Patricia de Santamaría se encontraba sentada en su jergón de paja, aunque sus agujeros habían echo de él un jergón famélico en el que más que las personas eran las pulgas quienes se sentían más a gusto. Ya no le quedaba esperar más que la muerte anunciada. Se sabía traicionada con una mentira llena de oprobio por la esposa viuda de su padre. Había sido así desde el principio. Ella lo sabía desde que lo oyó en boca de aquel portugués, pero nunca creyó que, cara a cara, la una frente a la otra, llegara a tanto. No sólo era que la hubiera abandonado a ella a su suerte con los piratas, si no que la había mandado a morir, faltando así al respeto, memoria y al amor, si alguna vez había existido, hacia su padre, su esposo. Comprendía cosas que ya poco importaban. Alana Chamorro había buscado una posición social y una fortuna que no esperaba compartir con nadie más. Así lo comprendía Patricia de Santamaría en sus horas de desamparo. Había robado junto a la fortuna y el título familiar algo más aún, su existencia al negarle ser quien era ella. Ahora moriría como la ley sentenciaba que debía morir.
Le mandaron un monje franciscano para tomarla su última confesión, pero en aquella última confesión sólo confesó estar sola. Había pasado mucho tiempo estando sola. Presa de un matrimonio convenido con un interesado personaje de Buenos Aires que buscaba casarse con su hidalguía. Presa en los camarotes de un corsario holandés que la apostó jugando a las cartas. Presa de unos ingleses que no buscaban su libertad a cambio de dinero. Presa de un portugués oscuro con el que cometió y sufrió atrocidades inconfesables que prefería no recordar, como si no hubieran existido ni en las horas cercanas a sus últimos momentos. Presa de las propias autoridades que deberían haber velado por ella, que la encerraron en Miami, que la olvidaron y pasaron de mano en mano en Cuba, que la encerraron en cárcel de plata y luego en un agujero allí, en Veracruz. Pero sobre todo pensaba en esos momentos que había sido presa de los designios de su madrastra. Y que su muerte se debía a ella, había sido buscada por ella. Pudo morir en cualquier momento desde que Paul Muys la raptara, y sin embargo pensaba en el jergón que su muerte siempre estuvo presente sin necesidad de que la hubieran raptado en aquel viaje a Buenos Aires.
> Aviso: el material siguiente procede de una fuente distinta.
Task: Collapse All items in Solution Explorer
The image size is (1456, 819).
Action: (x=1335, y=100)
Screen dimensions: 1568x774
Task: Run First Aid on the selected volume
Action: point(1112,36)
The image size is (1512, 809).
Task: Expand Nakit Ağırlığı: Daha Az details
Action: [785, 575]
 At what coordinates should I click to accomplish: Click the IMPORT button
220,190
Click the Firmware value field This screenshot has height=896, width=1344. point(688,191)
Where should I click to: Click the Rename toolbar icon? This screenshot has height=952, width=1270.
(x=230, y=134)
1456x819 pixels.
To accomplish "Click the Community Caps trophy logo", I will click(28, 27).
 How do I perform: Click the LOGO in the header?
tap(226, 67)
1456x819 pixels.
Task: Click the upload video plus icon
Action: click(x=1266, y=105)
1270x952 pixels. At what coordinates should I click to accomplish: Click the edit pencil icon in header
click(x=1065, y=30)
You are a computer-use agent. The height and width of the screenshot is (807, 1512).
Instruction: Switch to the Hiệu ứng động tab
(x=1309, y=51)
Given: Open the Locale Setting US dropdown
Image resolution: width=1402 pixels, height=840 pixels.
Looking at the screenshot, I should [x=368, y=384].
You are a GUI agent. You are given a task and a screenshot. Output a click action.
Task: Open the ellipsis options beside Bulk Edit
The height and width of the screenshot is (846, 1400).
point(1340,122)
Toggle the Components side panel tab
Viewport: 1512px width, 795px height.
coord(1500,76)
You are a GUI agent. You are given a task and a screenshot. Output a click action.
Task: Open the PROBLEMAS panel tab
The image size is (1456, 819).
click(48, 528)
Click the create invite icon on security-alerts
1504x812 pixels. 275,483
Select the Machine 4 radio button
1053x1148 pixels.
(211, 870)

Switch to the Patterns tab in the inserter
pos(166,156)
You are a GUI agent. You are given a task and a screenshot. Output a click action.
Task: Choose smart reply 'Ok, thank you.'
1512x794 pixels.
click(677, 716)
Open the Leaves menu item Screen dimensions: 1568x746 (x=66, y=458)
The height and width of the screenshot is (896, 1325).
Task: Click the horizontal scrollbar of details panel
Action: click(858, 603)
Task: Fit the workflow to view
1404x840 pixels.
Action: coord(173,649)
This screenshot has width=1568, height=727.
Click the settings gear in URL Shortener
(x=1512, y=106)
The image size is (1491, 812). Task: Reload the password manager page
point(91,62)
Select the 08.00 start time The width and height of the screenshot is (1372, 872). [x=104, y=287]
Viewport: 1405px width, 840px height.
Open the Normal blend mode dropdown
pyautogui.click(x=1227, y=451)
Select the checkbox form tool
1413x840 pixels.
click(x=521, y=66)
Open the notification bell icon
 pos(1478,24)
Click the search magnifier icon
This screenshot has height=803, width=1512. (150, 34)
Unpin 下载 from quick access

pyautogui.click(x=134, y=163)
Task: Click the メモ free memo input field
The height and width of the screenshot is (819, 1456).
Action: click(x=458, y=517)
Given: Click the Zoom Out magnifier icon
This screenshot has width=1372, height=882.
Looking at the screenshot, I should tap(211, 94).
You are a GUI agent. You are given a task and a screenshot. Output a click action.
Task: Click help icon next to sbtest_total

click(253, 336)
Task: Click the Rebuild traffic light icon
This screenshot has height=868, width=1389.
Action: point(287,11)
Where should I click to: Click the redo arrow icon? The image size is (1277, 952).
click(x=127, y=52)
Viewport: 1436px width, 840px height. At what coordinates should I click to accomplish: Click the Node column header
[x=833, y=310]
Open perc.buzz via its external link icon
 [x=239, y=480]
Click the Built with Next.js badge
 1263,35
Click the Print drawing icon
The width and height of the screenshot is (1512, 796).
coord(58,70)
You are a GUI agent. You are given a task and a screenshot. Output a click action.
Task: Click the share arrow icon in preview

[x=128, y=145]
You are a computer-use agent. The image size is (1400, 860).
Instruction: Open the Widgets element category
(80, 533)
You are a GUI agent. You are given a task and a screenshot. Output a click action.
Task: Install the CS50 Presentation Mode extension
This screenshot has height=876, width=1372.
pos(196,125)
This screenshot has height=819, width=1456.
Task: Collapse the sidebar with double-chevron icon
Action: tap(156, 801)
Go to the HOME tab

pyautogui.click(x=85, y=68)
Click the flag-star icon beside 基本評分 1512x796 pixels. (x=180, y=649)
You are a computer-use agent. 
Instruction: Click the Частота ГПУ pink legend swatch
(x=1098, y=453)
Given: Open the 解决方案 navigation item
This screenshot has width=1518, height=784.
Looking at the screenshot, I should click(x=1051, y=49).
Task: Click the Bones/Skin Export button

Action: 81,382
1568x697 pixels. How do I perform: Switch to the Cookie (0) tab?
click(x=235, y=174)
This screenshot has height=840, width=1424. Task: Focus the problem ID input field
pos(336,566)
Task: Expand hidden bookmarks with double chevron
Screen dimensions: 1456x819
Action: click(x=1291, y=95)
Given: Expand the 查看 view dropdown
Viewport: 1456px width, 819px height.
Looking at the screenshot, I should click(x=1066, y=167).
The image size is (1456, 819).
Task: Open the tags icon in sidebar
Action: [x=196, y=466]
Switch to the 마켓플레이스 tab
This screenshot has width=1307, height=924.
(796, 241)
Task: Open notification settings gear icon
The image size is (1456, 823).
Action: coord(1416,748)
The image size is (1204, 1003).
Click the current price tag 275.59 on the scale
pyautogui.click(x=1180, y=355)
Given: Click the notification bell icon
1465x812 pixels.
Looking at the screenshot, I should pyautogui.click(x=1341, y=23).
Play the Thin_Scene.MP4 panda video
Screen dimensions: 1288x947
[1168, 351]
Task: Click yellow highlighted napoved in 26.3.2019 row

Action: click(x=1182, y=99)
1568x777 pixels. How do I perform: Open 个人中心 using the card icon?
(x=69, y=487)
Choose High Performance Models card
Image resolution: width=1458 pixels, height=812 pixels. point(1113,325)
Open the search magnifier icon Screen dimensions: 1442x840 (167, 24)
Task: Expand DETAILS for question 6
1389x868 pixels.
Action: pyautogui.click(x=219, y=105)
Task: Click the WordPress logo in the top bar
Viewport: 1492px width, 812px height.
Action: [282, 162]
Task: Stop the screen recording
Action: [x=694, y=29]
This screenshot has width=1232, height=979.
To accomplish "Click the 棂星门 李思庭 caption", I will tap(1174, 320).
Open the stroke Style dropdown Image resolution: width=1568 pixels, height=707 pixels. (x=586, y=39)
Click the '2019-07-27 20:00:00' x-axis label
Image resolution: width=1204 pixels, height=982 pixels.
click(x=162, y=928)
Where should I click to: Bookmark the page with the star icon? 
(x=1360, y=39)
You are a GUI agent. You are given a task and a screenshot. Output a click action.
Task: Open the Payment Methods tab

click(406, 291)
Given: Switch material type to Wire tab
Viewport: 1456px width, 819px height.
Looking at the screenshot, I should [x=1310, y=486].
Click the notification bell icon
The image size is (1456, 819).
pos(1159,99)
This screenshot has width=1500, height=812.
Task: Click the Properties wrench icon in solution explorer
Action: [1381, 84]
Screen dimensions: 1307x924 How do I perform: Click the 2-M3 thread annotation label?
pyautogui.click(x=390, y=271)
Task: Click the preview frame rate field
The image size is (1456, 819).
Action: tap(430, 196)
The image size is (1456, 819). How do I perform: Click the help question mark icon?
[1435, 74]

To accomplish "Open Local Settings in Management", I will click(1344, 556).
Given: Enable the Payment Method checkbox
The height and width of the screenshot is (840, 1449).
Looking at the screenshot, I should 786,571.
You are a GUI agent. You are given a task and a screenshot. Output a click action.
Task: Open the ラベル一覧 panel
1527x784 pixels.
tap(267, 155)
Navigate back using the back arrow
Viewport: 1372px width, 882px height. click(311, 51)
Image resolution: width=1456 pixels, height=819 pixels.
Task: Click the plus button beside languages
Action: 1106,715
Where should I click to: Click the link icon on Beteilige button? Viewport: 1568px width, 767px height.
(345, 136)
Vendrían a llevarla al patíbulo al alba del día siguiente. Su madrastra la había sentenciado a muerte, no tanto la ley, pensaba. Pero en parte la había matado ya al robarle su ser quien era. Al no reconocerla ante el juez, ya había matado a Patricia de Santamaría. Toda esperanza se fue de ella en ese momento. Se rindió. Se rindió ante la vida. Ni siquiera le importó ser exhibida dentro de una jaula deleznable en un carro de caballos por las calles de Veracruz cuando fue trasladada a aquella cárcel hedionda. La muchedumbre se arremolinaba en torno a su paso, curiosa de poder ver a quien parecía una dama como si fuera un animal. No importaba. Ella estaba presa para ser ahorcada, nada podía importar.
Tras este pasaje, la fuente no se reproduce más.